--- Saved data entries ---
.....

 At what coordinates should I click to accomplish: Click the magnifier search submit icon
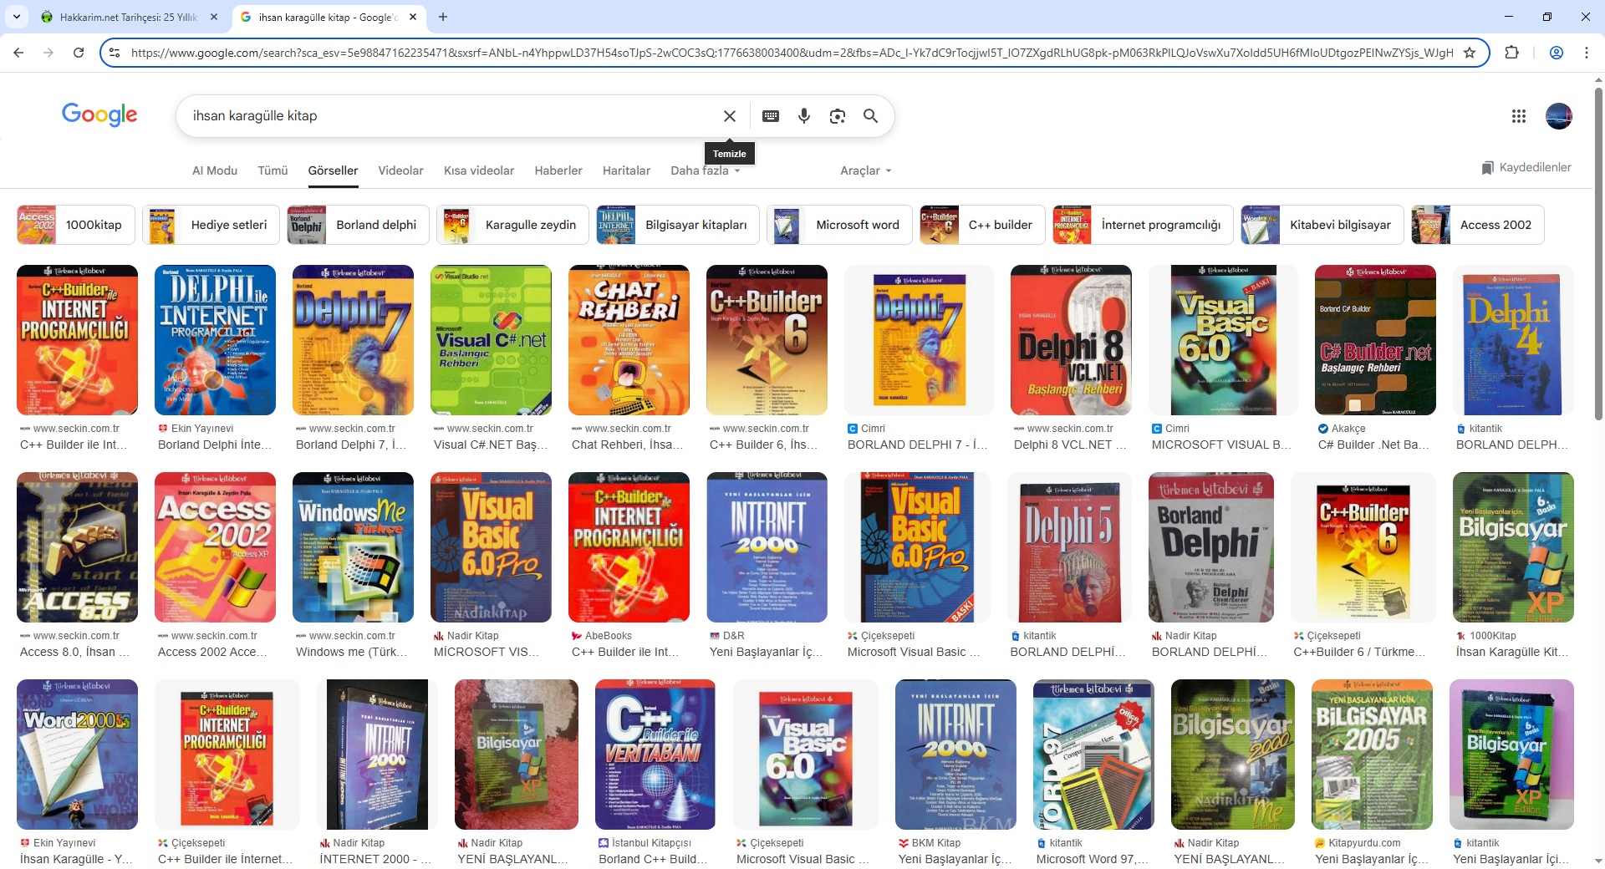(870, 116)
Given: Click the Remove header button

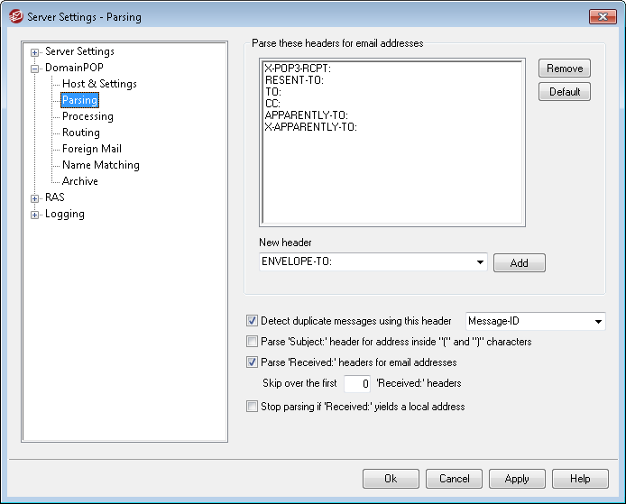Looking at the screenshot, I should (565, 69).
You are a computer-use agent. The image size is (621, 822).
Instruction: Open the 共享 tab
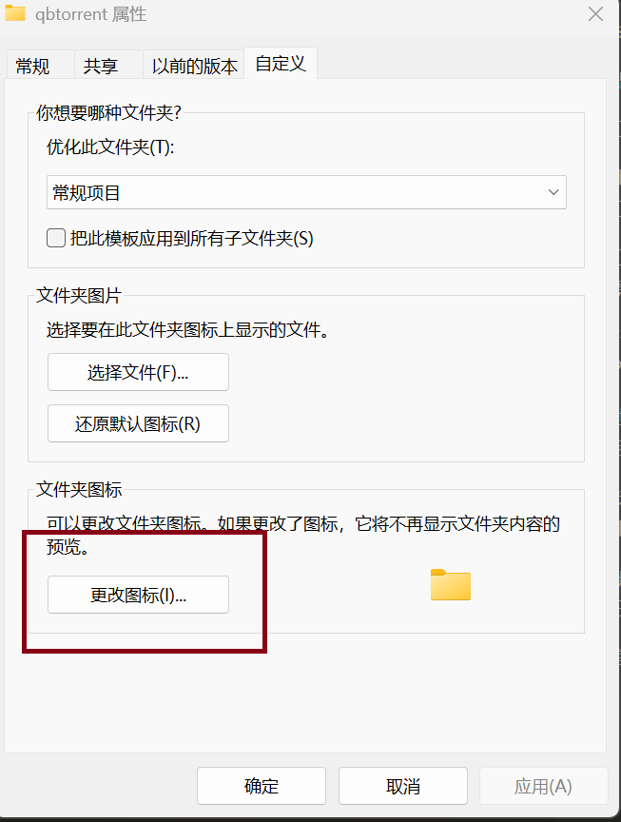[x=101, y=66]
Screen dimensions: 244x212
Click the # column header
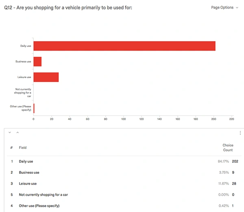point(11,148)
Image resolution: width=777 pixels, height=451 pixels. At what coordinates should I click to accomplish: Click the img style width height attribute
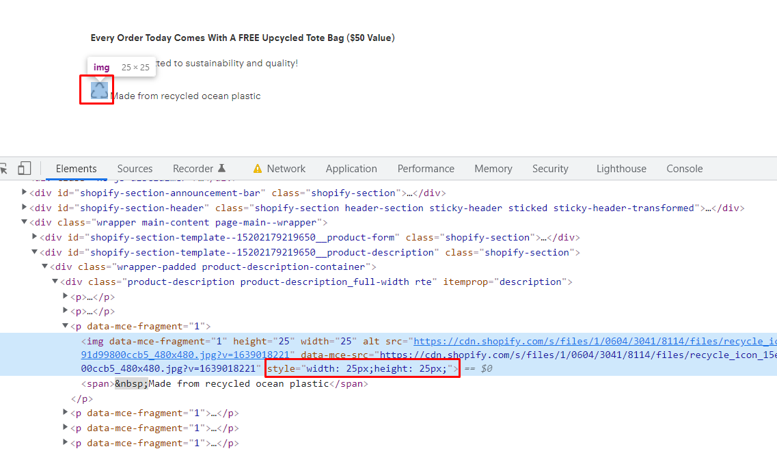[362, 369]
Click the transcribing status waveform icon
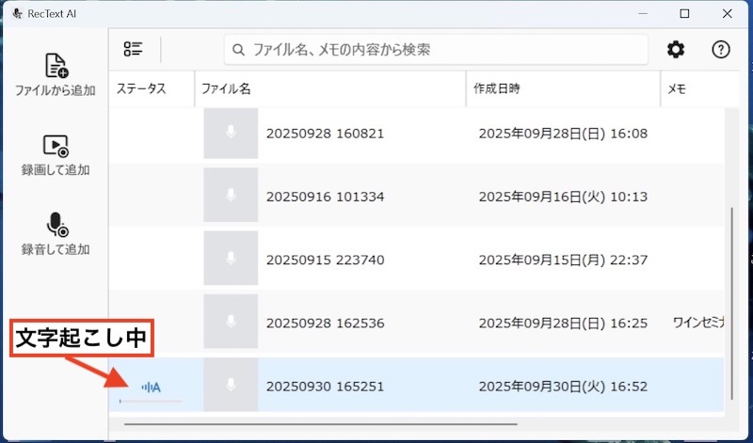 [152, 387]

.....

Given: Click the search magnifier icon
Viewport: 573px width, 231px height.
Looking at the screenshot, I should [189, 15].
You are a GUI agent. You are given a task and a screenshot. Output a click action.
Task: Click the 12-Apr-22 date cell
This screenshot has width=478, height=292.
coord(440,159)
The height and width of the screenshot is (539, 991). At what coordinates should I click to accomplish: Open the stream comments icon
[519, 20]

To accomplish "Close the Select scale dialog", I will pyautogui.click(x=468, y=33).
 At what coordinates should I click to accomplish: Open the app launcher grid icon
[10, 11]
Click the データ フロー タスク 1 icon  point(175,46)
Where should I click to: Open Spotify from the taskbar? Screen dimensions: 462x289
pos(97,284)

.....

--- Task to carry out ---
Note every line of the entries in which "agent" appears, and copy it down.

--- Your solution ---
You are a computer-use agent. The image size is (621, 822).
You are a GUI agent. You are given a task and a screenshot. Output a click action.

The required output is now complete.